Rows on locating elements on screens
^^^^^^^^
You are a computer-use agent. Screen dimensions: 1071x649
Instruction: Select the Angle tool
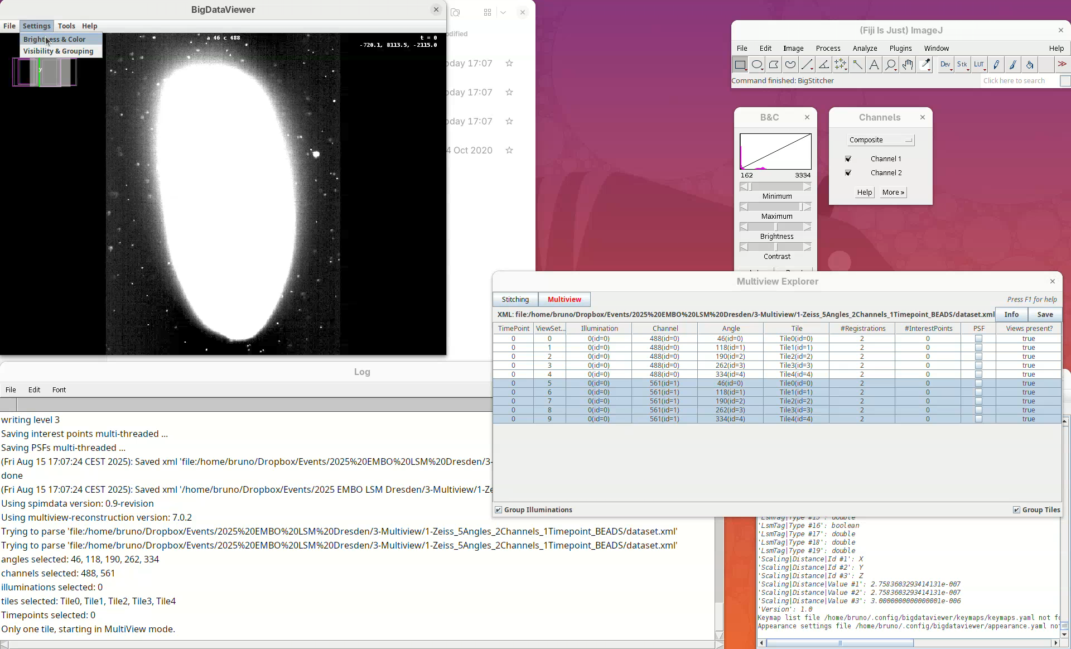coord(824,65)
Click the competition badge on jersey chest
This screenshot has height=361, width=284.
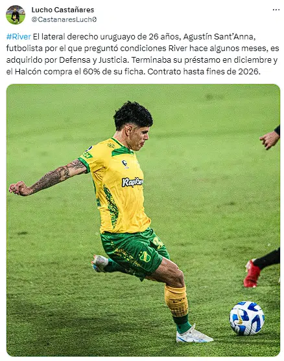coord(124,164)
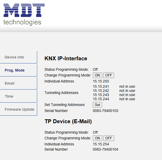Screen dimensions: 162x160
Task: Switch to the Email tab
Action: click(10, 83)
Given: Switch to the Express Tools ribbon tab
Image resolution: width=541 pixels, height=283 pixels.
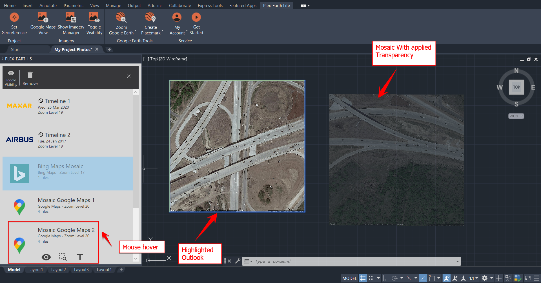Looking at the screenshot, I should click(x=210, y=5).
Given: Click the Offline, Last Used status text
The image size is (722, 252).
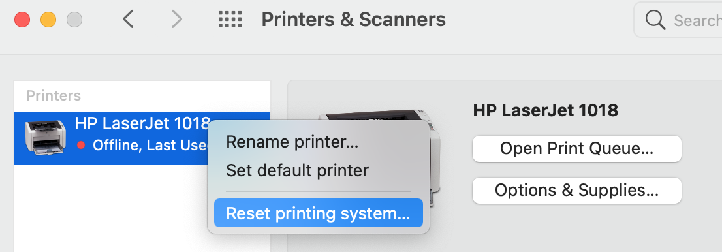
^^^^^^^^
What to work on: Output every line of the rows above verbatim, omitting the pictures.

Finished task:
You are a computer-use agent. Screen dimensions: 1071x649
Instruction: Select the Angle tool
coord(824,65)
Click the competition badge on jersey chest
This screenshot has height=361, width=284.
coord(124,164)
Screen dimensions: 162x160
Task: Switch to the Email tab
Action: click(10, 83)
Given: Switch to the Express Tools ribbon tab
Image resolution: width=541 pixels, height=283 pixels.
Looking at the screenshot, I should click(x=210, y=5).
Given: Click the Offline, Last Used status text
The image size is (722, 252).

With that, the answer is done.